#### ACTIVITIES
[1] In the passage on teen mental health, on what date will Olympic figure skater Karen Chen speak, and on what topic?
[2] Reproduce part of the passage on teen mental health word for word, starting with "Parents are encouraging" and going on through "help they need.".

#### PASSAGE SHOWN
⁂

Parents are encouraging this support too. More than two-thirds of American parents believe children should be introduced to wellness and mental health awareness in primary or middle school, according to a new Global Learner Survey from Pearson. Since early intervention is key to helping young people manage their mental health, these changes are positive developments.

In addition, more and more people in the public eye are sharing their personal mental health experiences as well, which can help inspire young people to open up and seek out the help they need.

“Many celebrities and influencers have come forward with their mental health stories, which can normalize the conversation, and is helpful for younger generations to understand that they are not alone,” says Champion.

That’s one reason Connections Academy is hosting a series of virtual Emotional Fitness talks with Olympic athletes who are alums of the virtual school during Mental Health Awareness Month. These talks are free, open to the public and include relatable topics such as success and failure, leadership, empowerment and authenticity. For instance, on May 18, Olympic women’s ice hockey player Lyndsey Fry will speak on finding your own style of confidence, and on May 25, Olympic figure skater Karen Chen will share advice for keeping calm under pressure.

Family support plays a huge role as well. While the pandemic has been challenging in and of itself, it has actually helped families identify mental health struggles as they’ve spent more time together.

“Parents gained greater insight into their child’s behavior and moods, how they interact with peers and teachers,” says Champion. “For many parents this was eye-opening and revealed the need to focus on mental health.”

It’s not always easy to tell if a teen is dealing with normal emotional ups and downs or if they need extra help, but there are some warning signs caregivers can watch for.

“Being attuned to your child’s mood, affect, school performance, and relationships with friends or significant others can help you gauge whether you are dealing with teenage normalcy or something bigger,” Champion says. Depending on a child’s age, parents should be looking for the following signs, which may be co-occurring:

  • Perpetual depressed mood
  • Rocky friend relationships
  • Spending a lot of time alone and refusing to participate in daily activities
  • Too much or not enough sleep
  • Not eating a regular diet
  • Intense fear or anxiety
  • Drug or alcohol use
  • Suicidal ideation (talking about being a burden or giving away possessions) or plans

“You know your child best. If you are unsure if your child is having a rough time or if there is something more serious going on, it is best to reach out to a counselor or doctor to be sure,” says Champion. “Always err on the side of caution.”

⁂

#### SUPPLIED ENTRIES
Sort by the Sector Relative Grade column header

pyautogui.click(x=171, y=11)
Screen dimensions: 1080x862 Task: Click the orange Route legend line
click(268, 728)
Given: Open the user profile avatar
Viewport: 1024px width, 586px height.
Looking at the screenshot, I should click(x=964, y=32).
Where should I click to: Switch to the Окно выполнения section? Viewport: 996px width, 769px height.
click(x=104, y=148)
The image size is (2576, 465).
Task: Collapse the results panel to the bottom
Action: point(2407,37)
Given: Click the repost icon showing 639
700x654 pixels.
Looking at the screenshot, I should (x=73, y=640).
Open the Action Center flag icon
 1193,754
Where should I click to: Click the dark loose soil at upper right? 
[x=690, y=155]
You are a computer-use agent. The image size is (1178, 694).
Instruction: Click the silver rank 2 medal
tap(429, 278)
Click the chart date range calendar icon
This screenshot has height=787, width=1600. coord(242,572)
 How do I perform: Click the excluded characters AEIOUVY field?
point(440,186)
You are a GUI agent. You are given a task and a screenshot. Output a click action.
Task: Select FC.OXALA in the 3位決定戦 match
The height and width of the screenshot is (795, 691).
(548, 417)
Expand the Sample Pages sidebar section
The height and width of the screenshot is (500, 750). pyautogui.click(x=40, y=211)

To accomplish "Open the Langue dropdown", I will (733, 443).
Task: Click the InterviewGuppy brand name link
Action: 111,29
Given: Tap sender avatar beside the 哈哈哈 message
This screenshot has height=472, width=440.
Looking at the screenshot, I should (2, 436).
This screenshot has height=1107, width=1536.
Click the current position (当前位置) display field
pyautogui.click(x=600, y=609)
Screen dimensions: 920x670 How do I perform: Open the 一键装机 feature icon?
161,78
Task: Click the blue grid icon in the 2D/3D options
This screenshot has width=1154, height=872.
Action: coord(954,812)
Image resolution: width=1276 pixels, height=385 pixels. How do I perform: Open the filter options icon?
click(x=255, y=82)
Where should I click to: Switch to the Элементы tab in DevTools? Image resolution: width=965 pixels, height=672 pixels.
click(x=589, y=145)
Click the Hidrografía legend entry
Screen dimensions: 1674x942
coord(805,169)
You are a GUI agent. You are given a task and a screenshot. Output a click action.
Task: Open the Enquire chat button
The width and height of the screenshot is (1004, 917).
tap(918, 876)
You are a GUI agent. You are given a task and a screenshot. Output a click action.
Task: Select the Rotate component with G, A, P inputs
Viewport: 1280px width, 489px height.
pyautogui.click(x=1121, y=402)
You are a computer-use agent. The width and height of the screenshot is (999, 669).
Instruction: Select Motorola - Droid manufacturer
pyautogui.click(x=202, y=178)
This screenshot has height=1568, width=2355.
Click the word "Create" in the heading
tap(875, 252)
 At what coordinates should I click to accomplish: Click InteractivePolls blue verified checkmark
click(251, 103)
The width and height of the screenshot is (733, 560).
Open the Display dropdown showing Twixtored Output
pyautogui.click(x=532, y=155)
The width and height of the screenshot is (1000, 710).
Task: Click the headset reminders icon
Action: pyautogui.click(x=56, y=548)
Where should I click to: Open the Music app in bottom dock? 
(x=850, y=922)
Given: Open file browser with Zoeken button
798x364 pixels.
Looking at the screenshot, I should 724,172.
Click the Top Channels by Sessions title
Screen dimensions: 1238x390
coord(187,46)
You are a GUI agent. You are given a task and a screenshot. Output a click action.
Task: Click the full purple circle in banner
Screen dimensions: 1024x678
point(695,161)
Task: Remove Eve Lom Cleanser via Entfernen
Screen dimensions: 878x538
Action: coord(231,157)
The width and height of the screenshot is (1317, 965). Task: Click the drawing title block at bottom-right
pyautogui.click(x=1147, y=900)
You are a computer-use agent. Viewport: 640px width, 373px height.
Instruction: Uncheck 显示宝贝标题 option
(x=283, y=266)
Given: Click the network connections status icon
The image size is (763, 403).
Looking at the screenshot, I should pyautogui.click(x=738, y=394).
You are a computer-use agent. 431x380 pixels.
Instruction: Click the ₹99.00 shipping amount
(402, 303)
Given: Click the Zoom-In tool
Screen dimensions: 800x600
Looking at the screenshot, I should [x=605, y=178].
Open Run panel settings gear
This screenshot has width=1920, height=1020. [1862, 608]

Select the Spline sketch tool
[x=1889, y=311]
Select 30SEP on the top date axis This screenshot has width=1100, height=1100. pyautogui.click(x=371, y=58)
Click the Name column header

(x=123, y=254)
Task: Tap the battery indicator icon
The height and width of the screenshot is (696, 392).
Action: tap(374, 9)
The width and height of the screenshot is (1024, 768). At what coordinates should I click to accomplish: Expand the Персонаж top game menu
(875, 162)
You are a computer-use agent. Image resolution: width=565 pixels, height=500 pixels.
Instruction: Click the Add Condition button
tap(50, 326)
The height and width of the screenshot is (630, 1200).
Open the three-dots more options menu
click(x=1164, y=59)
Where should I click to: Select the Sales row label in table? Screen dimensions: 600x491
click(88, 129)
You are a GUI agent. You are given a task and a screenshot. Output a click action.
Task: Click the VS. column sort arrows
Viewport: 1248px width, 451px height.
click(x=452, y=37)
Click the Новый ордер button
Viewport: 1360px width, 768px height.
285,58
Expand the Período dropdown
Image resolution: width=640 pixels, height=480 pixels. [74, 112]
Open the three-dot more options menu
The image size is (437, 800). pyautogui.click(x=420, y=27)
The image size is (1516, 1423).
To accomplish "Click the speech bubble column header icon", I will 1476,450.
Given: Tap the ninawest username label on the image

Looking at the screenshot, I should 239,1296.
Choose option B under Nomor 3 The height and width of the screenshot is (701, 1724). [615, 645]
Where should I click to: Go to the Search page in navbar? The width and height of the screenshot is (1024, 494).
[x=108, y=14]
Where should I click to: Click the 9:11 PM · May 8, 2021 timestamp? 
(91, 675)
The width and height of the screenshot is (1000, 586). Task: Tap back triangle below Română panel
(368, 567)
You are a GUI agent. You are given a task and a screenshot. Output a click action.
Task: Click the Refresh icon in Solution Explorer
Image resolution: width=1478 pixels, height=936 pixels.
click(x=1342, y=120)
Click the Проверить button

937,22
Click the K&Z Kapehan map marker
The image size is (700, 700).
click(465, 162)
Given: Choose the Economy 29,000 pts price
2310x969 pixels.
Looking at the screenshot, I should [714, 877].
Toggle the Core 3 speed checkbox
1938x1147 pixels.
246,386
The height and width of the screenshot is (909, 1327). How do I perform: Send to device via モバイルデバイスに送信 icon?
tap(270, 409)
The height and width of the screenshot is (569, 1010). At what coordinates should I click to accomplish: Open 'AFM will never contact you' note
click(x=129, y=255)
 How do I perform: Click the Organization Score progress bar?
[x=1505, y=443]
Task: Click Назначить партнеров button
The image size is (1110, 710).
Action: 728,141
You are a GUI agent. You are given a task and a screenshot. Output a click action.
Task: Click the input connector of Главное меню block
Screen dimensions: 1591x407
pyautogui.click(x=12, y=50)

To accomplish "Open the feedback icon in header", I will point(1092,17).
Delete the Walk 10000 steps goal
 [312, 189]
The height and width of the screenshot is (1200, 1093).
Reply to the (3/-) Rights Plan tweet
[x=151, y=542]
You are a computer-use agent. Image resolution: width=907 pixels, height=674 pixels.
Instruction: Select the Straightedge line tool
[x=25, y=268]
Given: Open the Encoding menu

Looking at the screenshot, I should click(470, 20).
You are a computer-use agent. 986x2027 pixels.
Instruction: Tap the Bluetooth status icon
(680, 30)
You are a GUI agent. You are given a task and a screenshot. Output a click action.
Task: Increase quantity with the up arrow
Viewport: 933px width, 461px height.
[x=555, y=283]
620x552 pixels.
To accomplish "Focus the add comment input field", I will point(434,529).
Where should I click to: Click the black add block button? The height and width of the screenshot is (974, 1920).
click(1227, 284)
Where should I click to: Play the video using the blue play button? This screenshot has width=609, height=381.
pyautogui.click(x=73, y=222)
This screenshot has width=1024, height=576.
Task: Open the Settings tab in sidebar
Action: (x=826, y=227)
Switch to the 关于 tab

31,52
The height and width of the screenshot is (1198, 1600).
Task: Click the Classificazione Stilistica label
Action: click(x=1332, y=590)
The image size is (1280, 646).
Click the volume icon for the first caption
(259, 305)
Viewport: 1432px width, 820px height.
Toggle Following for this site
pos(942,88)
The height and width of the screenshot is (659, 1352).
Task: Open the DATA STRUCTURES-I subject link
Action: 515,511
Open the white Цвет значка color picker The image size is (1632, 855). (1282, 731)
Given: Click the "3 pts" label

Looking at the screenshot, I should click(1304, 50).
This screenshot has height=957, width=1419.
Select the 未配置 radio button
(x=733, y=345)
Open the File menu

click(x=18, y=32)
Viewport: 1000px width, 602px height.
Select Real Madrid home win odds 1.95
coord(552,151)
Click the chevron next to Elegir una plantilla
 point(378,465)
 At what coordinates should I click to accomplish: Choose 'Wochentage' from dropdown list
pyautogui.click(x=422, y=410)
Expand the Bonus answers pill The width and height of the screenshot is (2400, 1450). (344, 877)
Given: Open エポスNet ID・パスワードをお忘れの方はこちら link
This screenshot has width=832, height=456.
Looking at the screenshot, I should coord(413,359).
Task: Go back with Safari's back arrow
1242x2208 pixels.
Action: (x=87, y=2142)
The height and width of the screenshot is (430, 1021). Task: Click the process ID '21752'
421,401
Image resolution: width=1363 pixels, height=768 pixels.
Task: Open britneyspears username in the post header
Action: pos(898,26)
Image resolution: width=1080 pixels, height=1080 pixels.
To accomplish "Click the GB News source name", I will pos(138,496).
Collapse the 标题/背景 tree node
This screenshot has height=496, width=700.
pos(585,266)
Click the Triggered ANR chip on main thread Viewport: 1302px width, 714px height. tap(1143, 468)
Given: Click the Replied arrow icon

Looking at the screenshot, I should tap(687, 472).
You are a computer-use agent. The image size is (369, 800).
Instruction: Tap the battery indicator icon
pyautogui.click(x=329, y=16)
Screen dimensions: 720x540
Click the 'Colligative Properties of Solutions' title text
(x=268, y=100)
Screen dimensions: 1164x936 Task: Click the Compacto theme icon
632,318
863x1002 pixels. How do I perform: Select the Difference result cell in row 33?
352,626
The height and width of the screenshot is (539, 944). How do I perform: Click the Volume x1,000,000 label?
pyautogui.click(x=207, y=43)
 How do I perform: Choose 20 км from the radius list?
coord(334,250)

⁂

#### RESPONSES BY TASK
[1] On May 25, she will share advice for keeping calm under pressure.

[2]
Parents are encouraging this support too. More than two-thirds of American parents believe children should be introduced to wellness and mental health awareness in primary or middle school, according to a new Global Learner Survey from Pearson. Since early intervention is key to helping young people manage their mental health, these changes are positive developments.

In addition, more and more people in the public eye are sharing their personal mental health experiences as well, which can help inspire young people to open up and seek out the help they need.